Revealing a latent variable: individual differences in affective response to repeated injections.

[Correction Notice: An Erratum for this article was reported in Vol 129(5) of Behavioral Neuroscience (see record 2015-43762-001). In the article, there was an error in the abstract. The sentence "However, injections significantly increased time spent immobile in the forced swim test in LRs, while the identical regimen significantly decreased the same measure in HRs, compared with handled-controls." should be "However, injections significantly increased time spent immobile in the forced swim test in HRs, while the identical regimen significantly decreased the same measure in LRs, compared with handled-controls."] Latent variables may exist in experimental designs and may interfere with reproducibility of findings. The present study reveals 1 such variable, the individual differences in affective response to chronic injection stress, by using the novelty-seeking phenotype as a model of differential emotional reactivity. The phenotype is identified by exposing a population of experimentally naïve outbred rats to the mild stress of a novel environment and classifying them as high responders (HR; upper 1/3) and low responders (LR; lower 1/3) based on their locomotor reactivity.
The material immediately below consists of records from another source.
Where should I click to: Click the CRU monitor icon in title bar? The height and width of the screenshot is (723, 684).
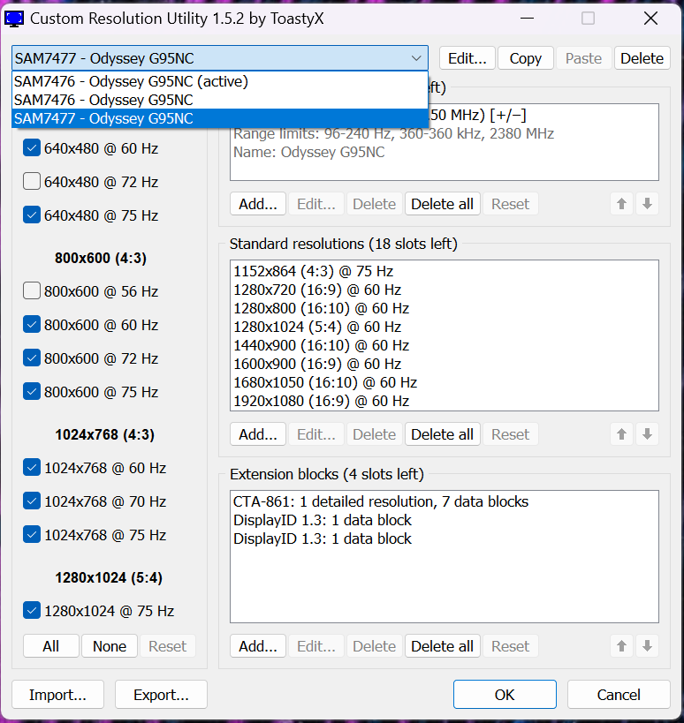point(14,19)
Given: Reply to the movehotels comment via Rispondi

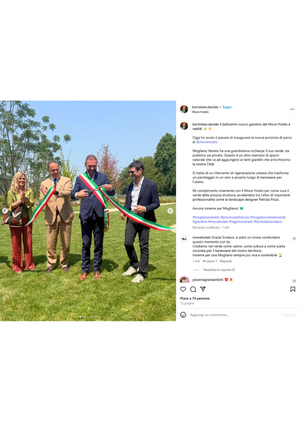Looking at the screenshot, I should pos(226,261).
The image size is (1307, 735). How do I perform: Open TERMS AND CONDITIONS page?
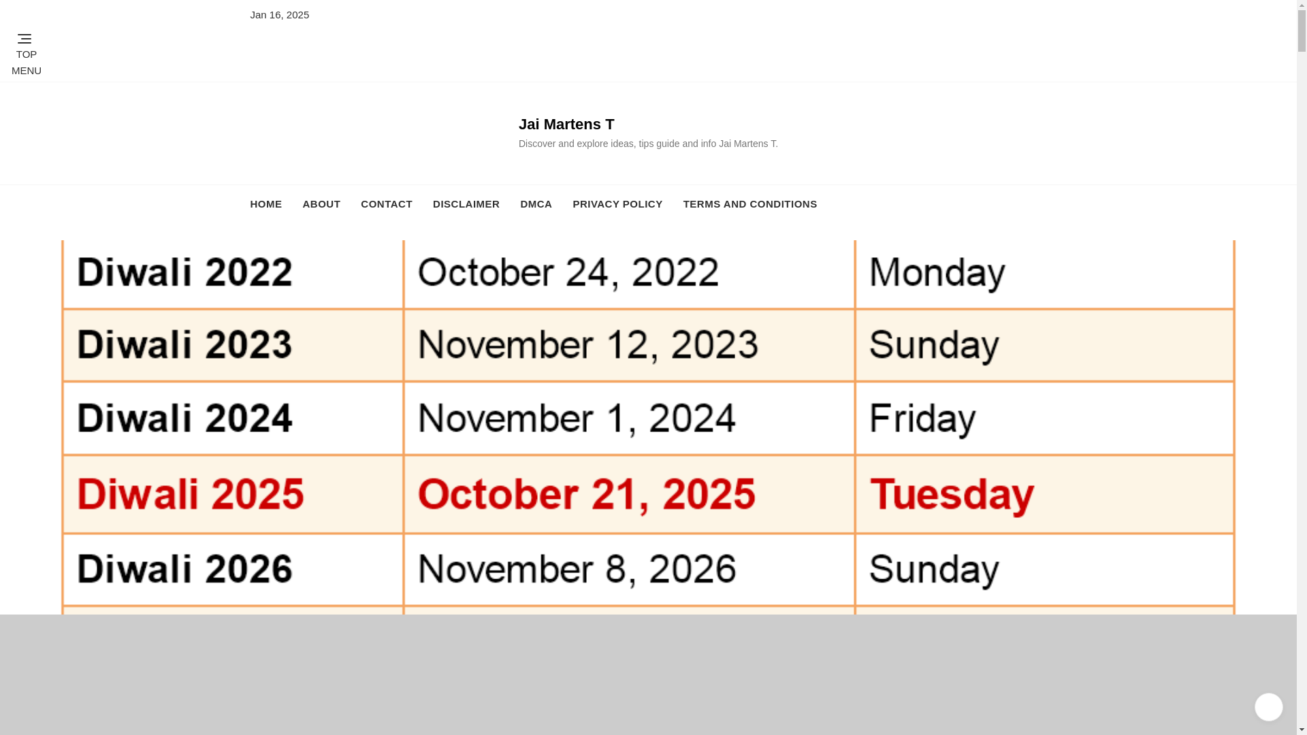pyautogui.click(x=750, y=204)
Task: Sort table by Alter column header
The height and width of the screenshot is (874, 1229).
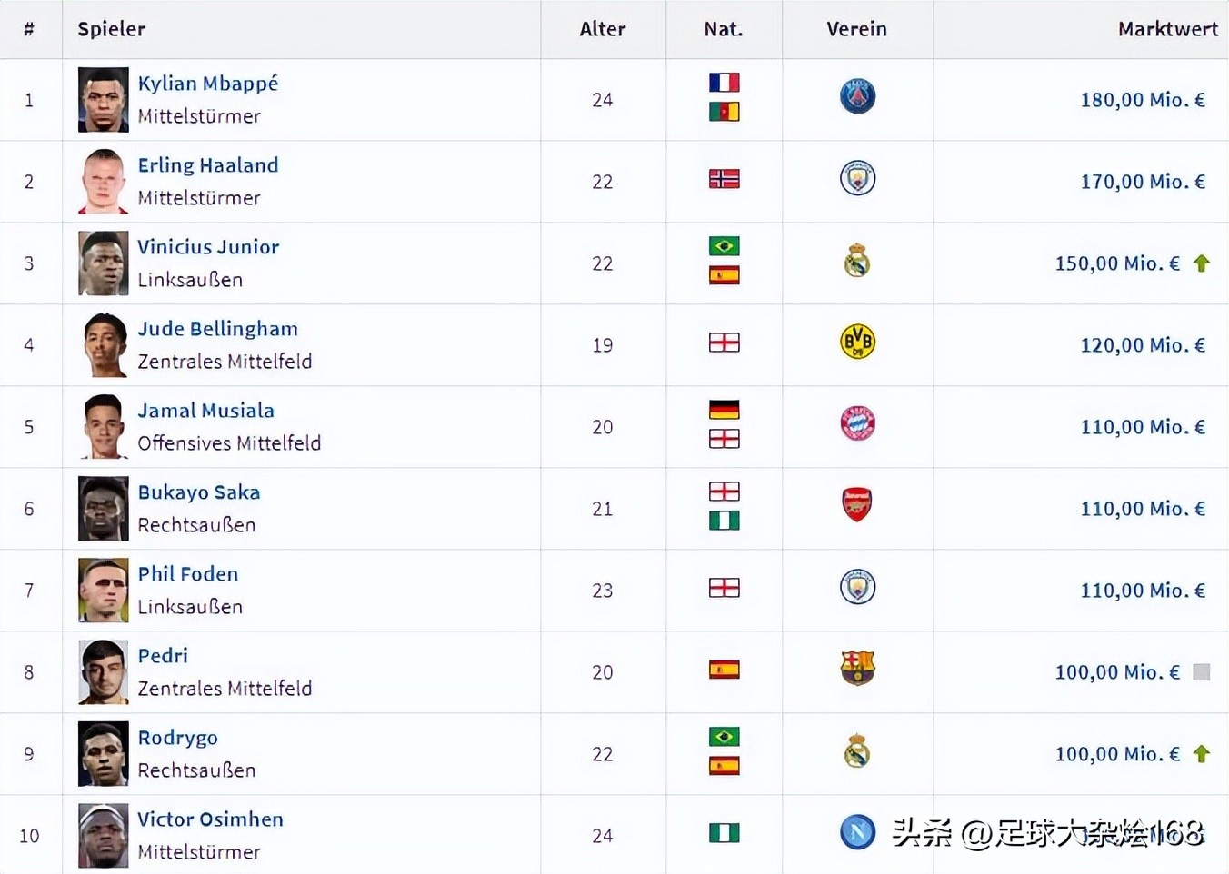Action: coord(602,29)
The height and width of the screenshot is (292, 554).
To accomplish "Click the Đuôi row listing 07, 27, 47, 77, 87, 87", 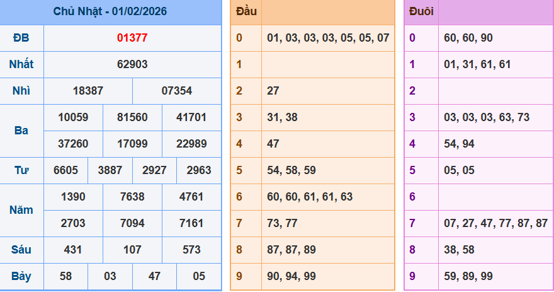I will click(x=495, y=223).

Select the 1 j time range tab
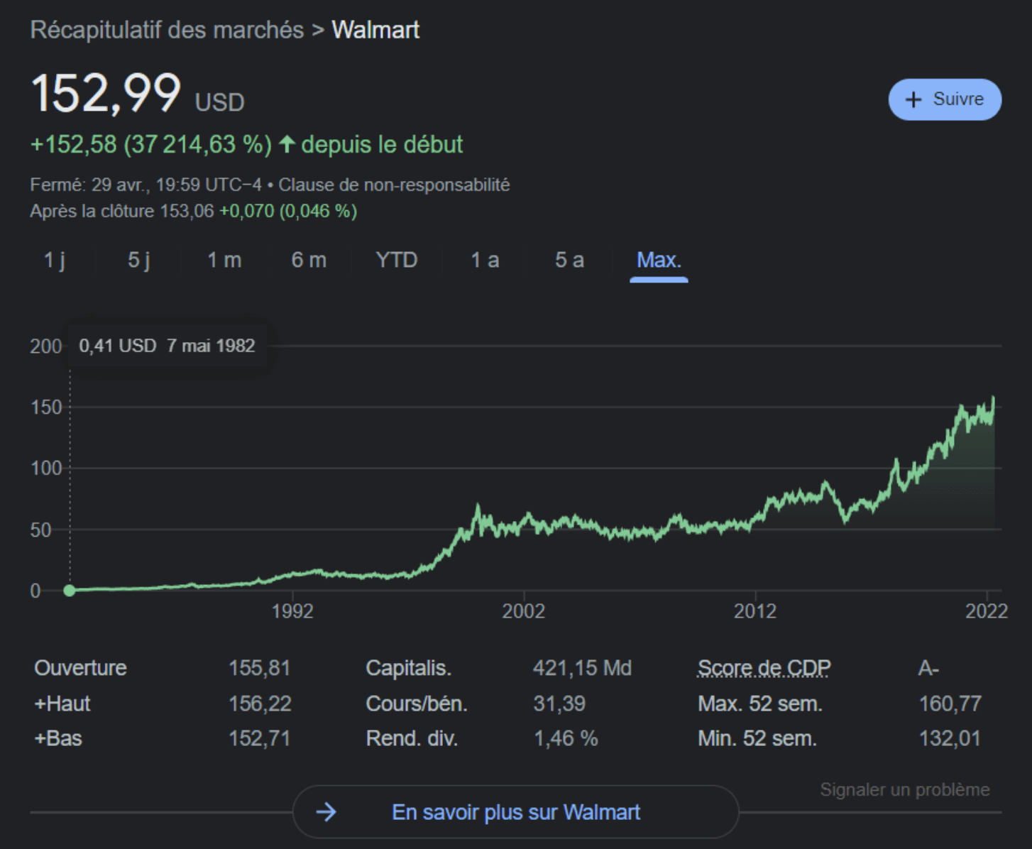click(55, 260)
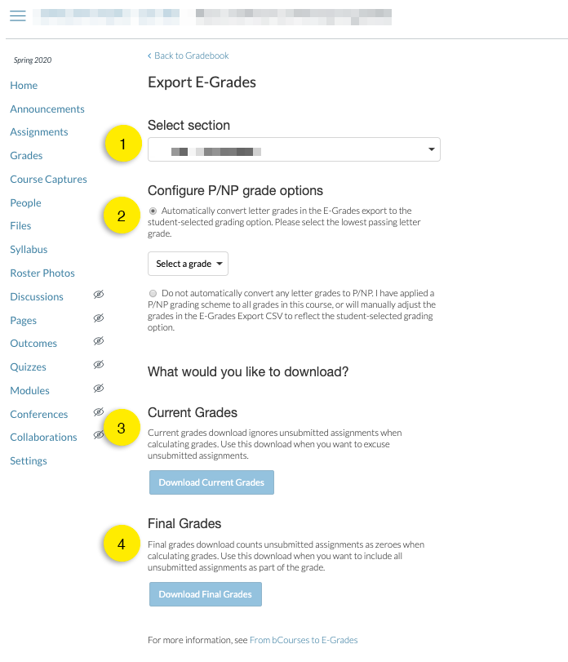Click the hidden-eye icon next to Discussions
Viewport: 568px width, 662px height.
[x=99, y=296]
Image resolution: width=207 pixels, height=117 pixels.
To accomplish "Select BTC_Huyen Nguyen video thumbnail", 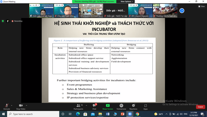I will tap(140, 11).
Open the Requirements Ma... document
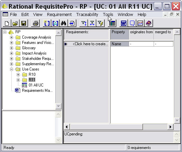 click(37, 90)
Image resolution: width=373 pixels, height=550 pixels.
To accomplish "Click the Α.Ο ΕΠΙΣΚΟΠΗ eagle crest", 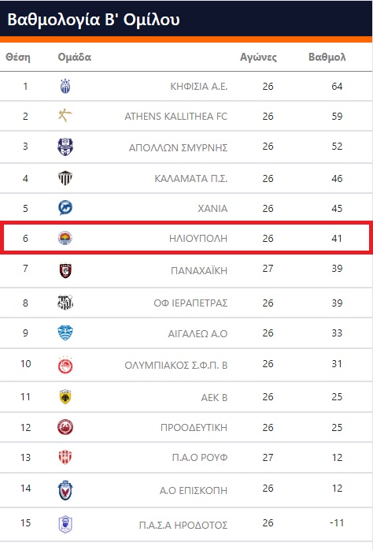I will click(x=65, y=490).
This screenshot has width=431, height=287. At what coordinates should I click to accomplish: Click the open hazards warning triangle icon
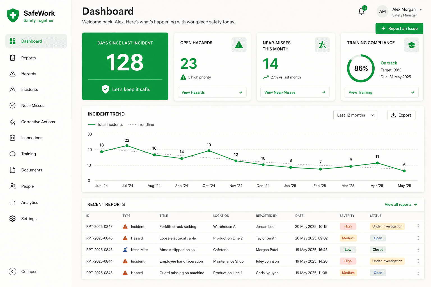[x=239, y=45]
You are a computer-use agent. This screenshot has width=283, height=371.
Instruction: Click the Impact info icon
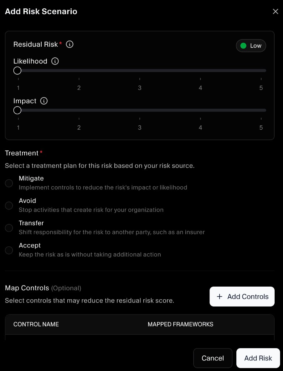[x=43, y=101]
Research has shown that HR/LR animals differ in their basal levels of anxiety- and depressive-like behavior, as well as in their response to environmental and pharmacological challenges; suggesting validity of this model in studying individual differences in stress reactivity. The present data showed that 14 daily, intraperitoneal saline injections did not alter the phenotypic differences in social behavior observed basally in HR/LR rats. However, injections significantly increased time spent immobile in the forced swim test in HRs, [corrected] while the identical regimen significantly decreased the same measure in LRs, [corrected] compared with handled-controls. These data indicate that individual differences in stress reactivity can have a significant impact on the depressive-like responses to repeated intraperitoneal injections in rats. Given that such underlying emotional variability exists within standard, outbred rat populations, this study highlights the importance of accounting for such variability in any study investigating the effects of repeated drug administration on depressive-like behavior for reliability and replicability of findings. Thus, we recommend including an uninjected control group in all studies.